Preferably, the housing has at least one opening, which leads from the outside to the An¬kopplungsstelle between the radioluminescent light source and the light guide, in particular for the introduction of an adhesive. Thus, the light guide and the light source can be precisely aligned and remain positioned before they are glued miteinander. The assembly is considerably simplified.
Preferably, at least one screw in a screw thread is seated in the housing, through which the radioluminescent light source and / or an end section of the light guide adjacent to the ra-dioluminescent light source is / are clamped. This allows a simple and reliable fixation of the parts in the desired position.
The radioluminescent light source and an end section of the light guide which borders on the radioluminescent light source are preferably surrounded by a shrink-fit tube, in particular T-shaped. This allows a space-saving and easy to be accomplished connection.
The radioluminescent light source is preferably cast into a material together with an end section of the light guide which borders on the radio-luminescent light source. This also creates a reliable and durable connection that keeps out dirt and contamination.
In the following, further preferred aspects are enumerated in a cursory manner, which can each be realized separately or together:
The light guide consists of a green fluorescent plastic;
At least on one end, the light guide is highly polished; By polishing the end faces of the light guide and the special coupling of the tritium light source and the light collection in the region of the tritium light source with the opa ken layer optimal energy utilization of tritium light for the imaging of the target in the (reflex) visor is achieved become;
The light guide is aligned with an annular opening in a mirrored Planflä¬che a Schmidt-Pechan prism;
On the opposite end, a tritium light source is coupled by means of radiation (reflection reflection index matching);
The Triga-Light is enveloped with an opaque reflection layer until the beginning of the light guide; the optimal solution being a white opaque coating; but there are also other reflective layers such as silver or Verspiegelungen possible;
The coupling of the tritium light source or the connection of the tritium light source to the light guide is followed by a section of the light guide via which the daylight can enter the light guide in the radial direction;
The energy of the light emitted by the tritium light source should now be as small as possible the absorption energy of the dye in the light guide; i.e. the tritium light source should as far as possible not excite the fluorescent and / or phosphorescent substances in the light guide in order to avoid energy loss;
The ambient or daylight, on the other hand, should stimulate these fluorescent and / or phosphorescent substances in order to enable imaging in the (reflex) sphere;
For a better understanding of the invention, this will be explained in more detail with reference to the following figures.

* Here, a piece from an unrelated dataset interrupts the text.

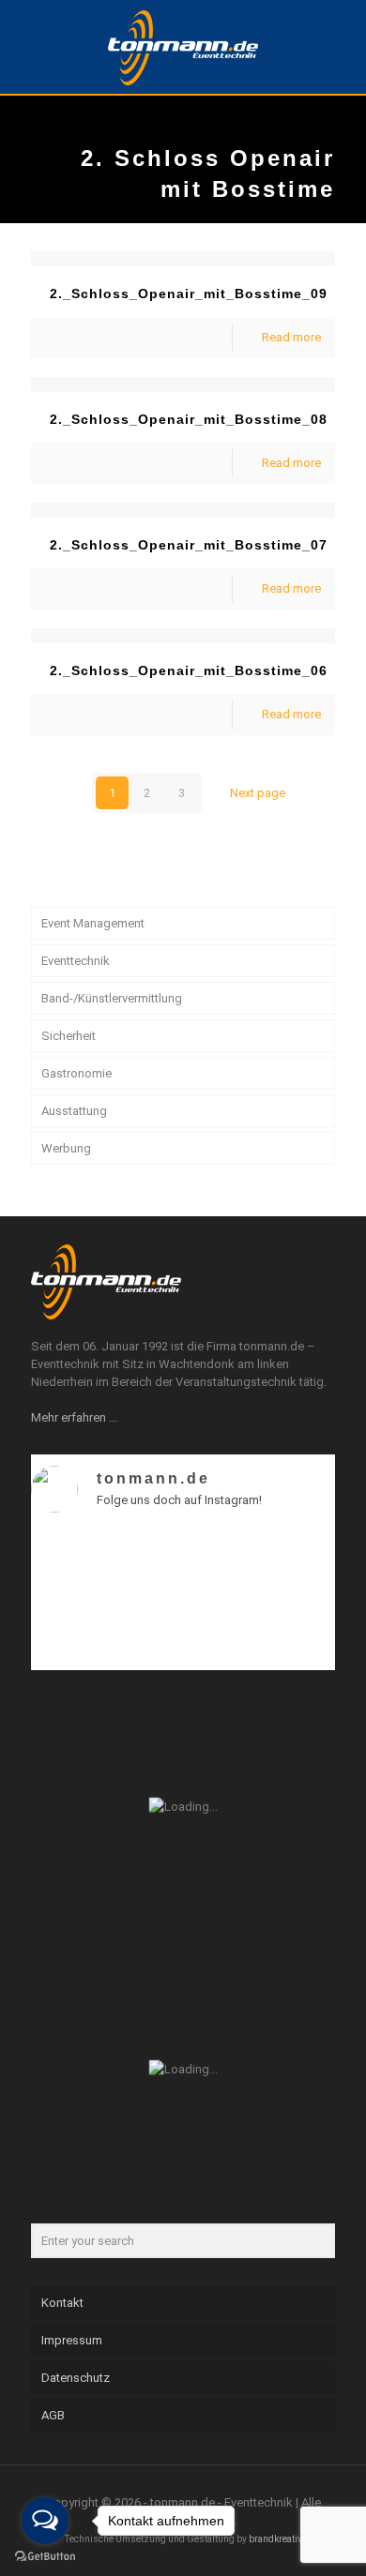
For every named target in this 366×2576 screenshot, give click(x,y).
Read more (291, 337)
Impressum (71, 2340)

In each case, in a highly simplified, schematic representation:
1 shows an embodiment of a lighting device for a Visiervor¬ direction;
Fig. 2 shows another embodiment with a disposable jig;
3 to 7 further embodiments with a housing;
8 shows a sighting device in a schematic representation;
9 and 10 embodiments according to the invention for the emission spectrum of the radioluminescent light source and the emission and absorption spectra of the photoluminescent material of the optical waveguide in a greatly simplified representation.
By way of introduction, it should be noted that in the differently described embodiments, the same parts are provided with the same reference numerals or the same component designations, wherein the disclosures contained in the entire description apply mutatis mutandis to the same parts with the same reference numerals. same component names can be transferred. Also, the location information chosen in the description, such as up, down, laterally, etc. related to the directly described and illustrated figure and these conditions are to be transferred in a change in position mutatis mutandis to the new situation.
The exemplary embodiments show possible embodiments of the sighting device and the lighting device, wherein it should be noted at this point that the invention is not restricted to the specifically illustrated embodiments of the same, but rather also various combinations of the individual embodiments are possible with one another and this possibility of variation is due to the teaching of technical action by objective invention in the art of working in this technical field is the expert.
Furthermore, individual features or combinations of features from the different embodiments shown and described can also represent solutions that are inventive, inventive or inventive.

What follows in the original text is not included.